IMAGINÁRIO EM PERPÉTUA CRIAÇÃO

Quando gênios se encontram em um dia de Sol

ou quando trabalham junto de Chihiro numa casa de banhos

Edu Berlim

1/22/20252 min read

Qualquer pessoa que tenha visto duas ou três animações do Studio Ghibli é capaz de perceber o brilhantismo de Hayao Miyazaki. Sem quaisquer limites para o seu imaginário, Miyazaki é capaz de contar histórias belíssimas, recheadas de algo tão lúdico quanto a própria existência. Suas jornadas pelo mágico e pelo lúdico, sua forte mensagem antiguerra e sua paixão pela natureza, são a marca de um storytelling perfeito, capaz de alçar voos que poucos artistas conseguiram de fato.

Mas não é do gênio de Myazaki que me proponho a falar aqui, mas de outro poeta singular: Joe Hisaisihi. Nascido em Nagano com o nome de Mamoru Fujisawa, iniciou o estudo do violino ainda aos cinco anos de idade. Sua paixão pela música o levou a buscar uma formação musical no Kunitachi College of Music, em Tóquio. Em 1974 seu primeiro sucesso no para uma animação. Isso transformou sua vida. Hisaishi se tornou diretor musical, maestro e compositor (especialmente de animações), alcançando um verdadeiro status junto de Miyazaki no ano de 1983, ao produzir a trilha sonora de ‘Nausicaä do Vale do Vento’.

Seu estilo único, misturando música romântica, neoclássica e toques de uma música eletrônica com uma música clássica japonesa permitiu o nascimento de músicas inacreditavelmente belas. Castle in The Sky, Marry-Go-Round of Life e, é claro, One Summer’s Day são obras singulares, dotadas de sentimentos que combinam na medida da perfeição com a obra de Hisaishi.

| ITENS |
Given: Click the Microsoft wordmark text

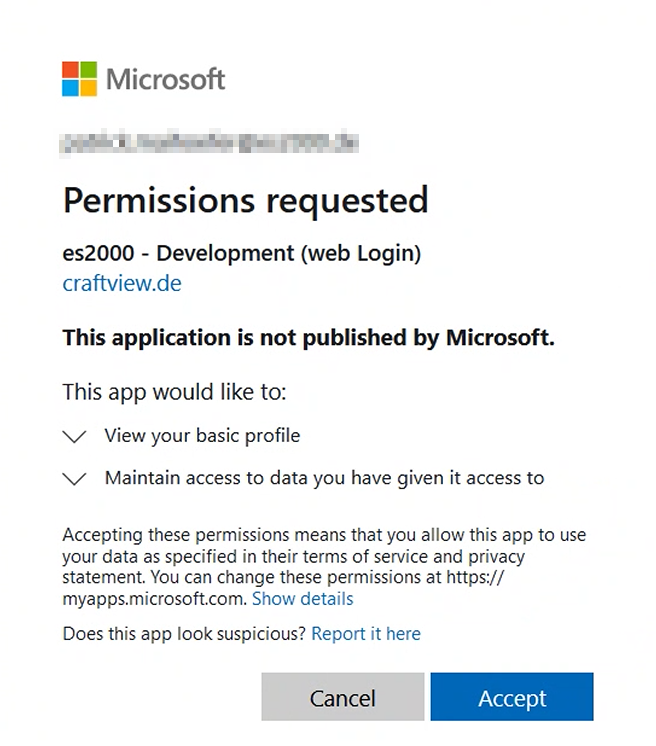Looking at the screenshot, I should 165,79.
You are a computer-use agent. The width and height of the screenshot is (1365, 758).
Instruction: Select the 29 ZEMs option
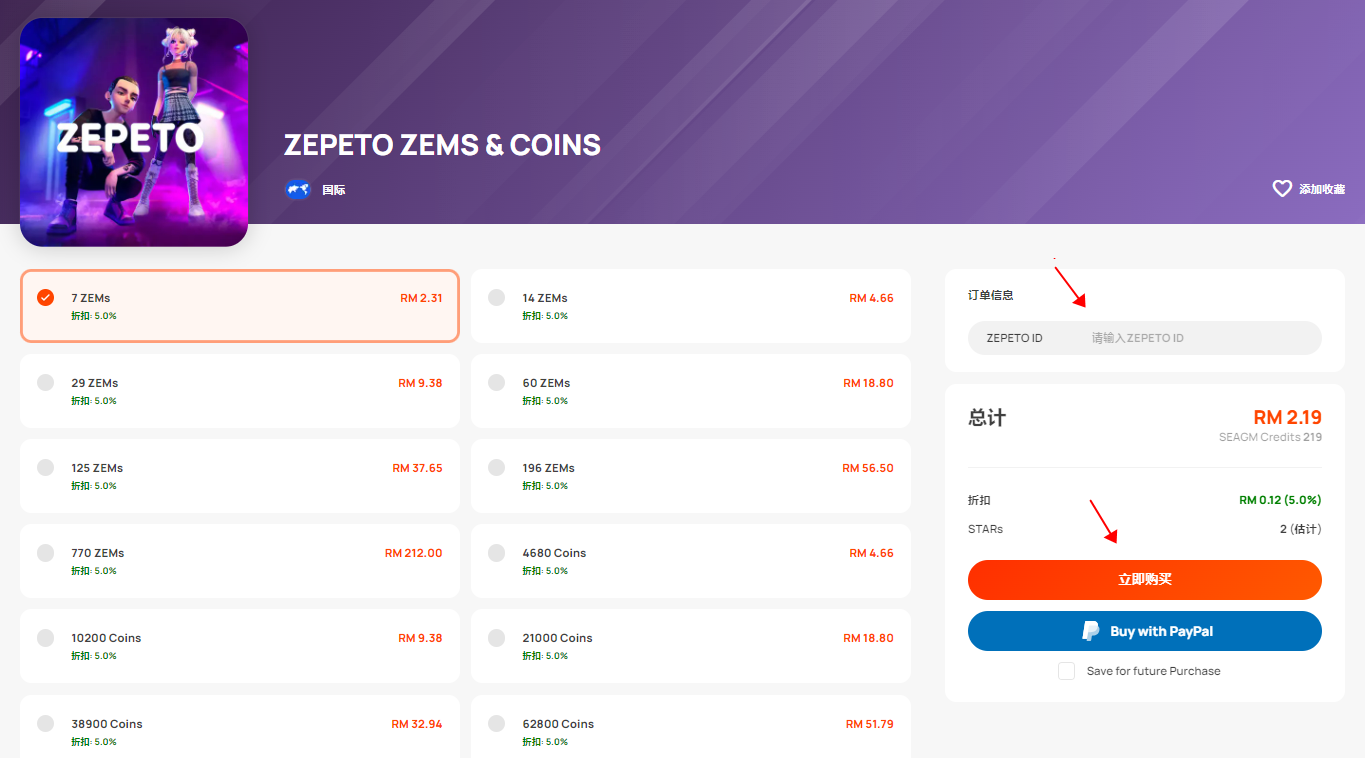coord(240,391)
---
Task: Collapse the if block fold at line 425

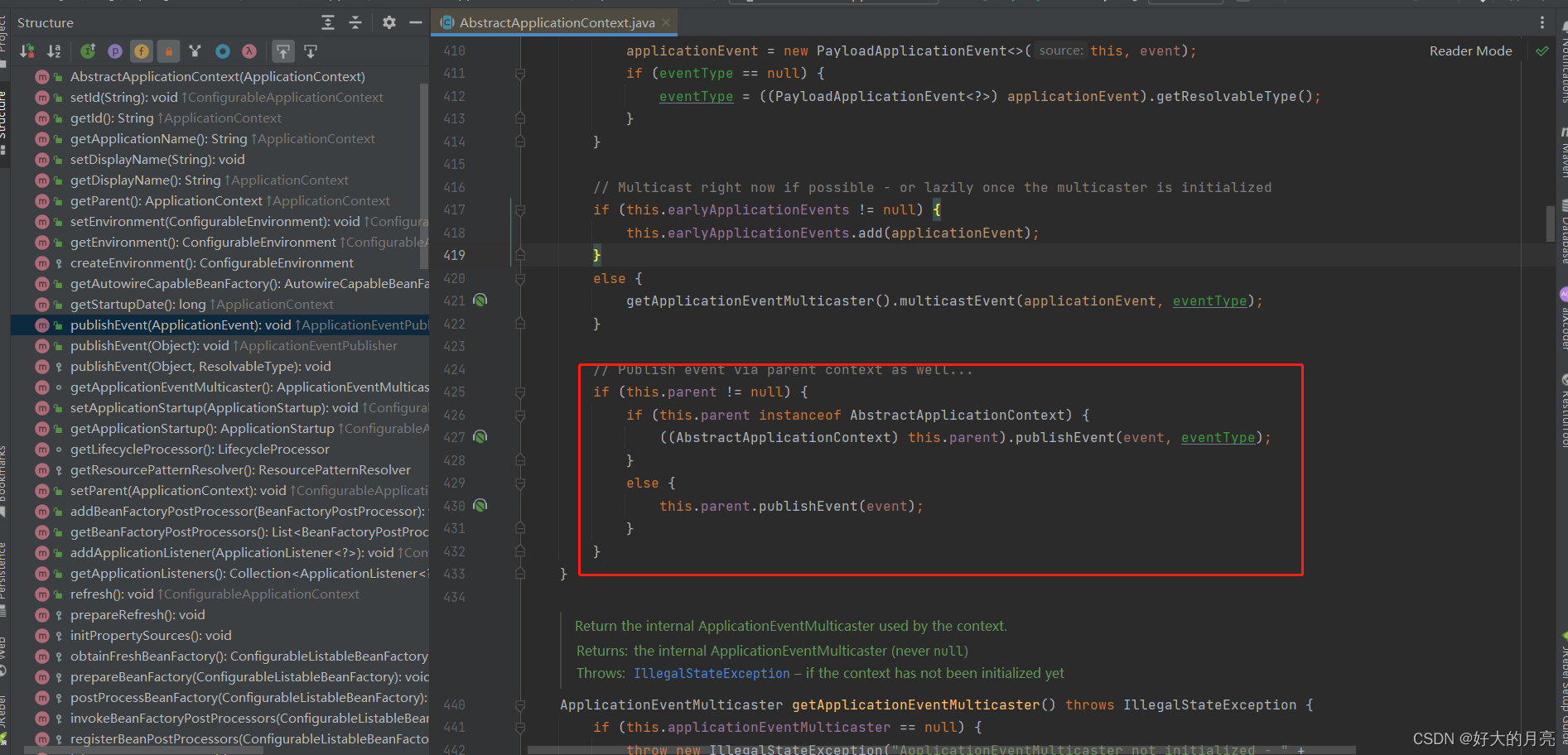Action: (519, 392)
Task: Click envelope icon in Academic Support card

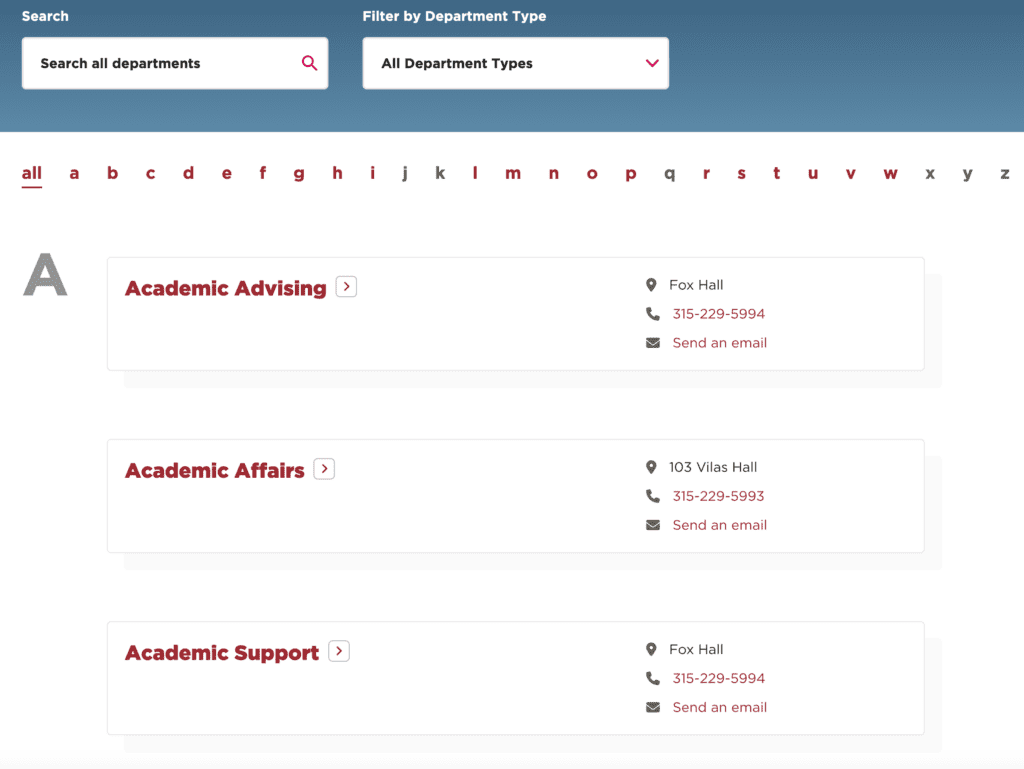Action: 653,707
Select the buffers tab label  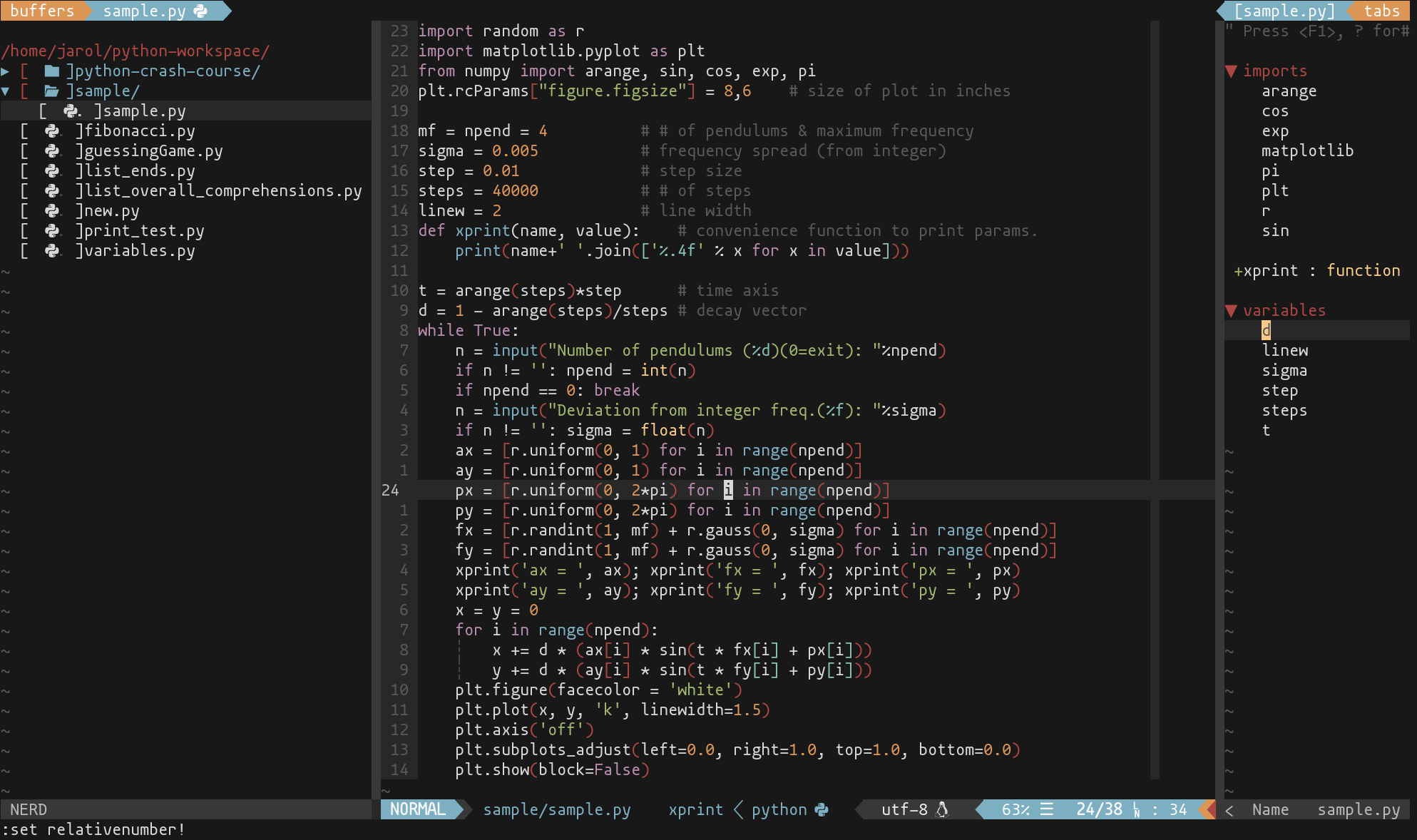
--
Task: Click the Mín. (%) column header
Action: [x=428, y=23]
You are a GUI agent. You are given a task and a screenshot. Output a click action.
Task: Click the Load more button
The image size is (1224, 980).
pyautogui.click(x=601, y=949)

| TAREFAS A REALIZAR |
1) Traduza para o inglês esta frase do trecho selecionado: "Sua paixão pela música o levou a buscar uma formação musical no Kunitachi College of Music, em Tóquio."
2) Liste todos os tipos de música que, segundo o trecho selecionado, se misturam no estilo de Hisaishi.
3) Diga se cada afirmação concorda com o trecho selecionado, respondendo sim ou não e citando as palavras do texto que decidem: (a) Hisaishi começou a estudar violino aos cinco anos. (b) Hisaishi nasceu em Tóquio. (c) A trilha sonora de "Nausicaä do Vale do Vento" foi produzida em 1983.

| RESPOSTAS ÀS TAREFAS |
1) His passion for music led him to pursue a musical education at the Kunitachi College of Music, in Tokyo.

2) Música romântica; música neoclássica; música eletrônica; música clássica japonesa.

3)
(a) Sim: "iniciou o estudo do violino ainda aos cinco anos de idade".
(b) Não: "Nascido em Nagano com o nome de Mamoru Fujisawa".
(c) Sim: "no ano de 1983, ao produzir a trilha sonora de ‘Nausicaä do Vale do Vento’".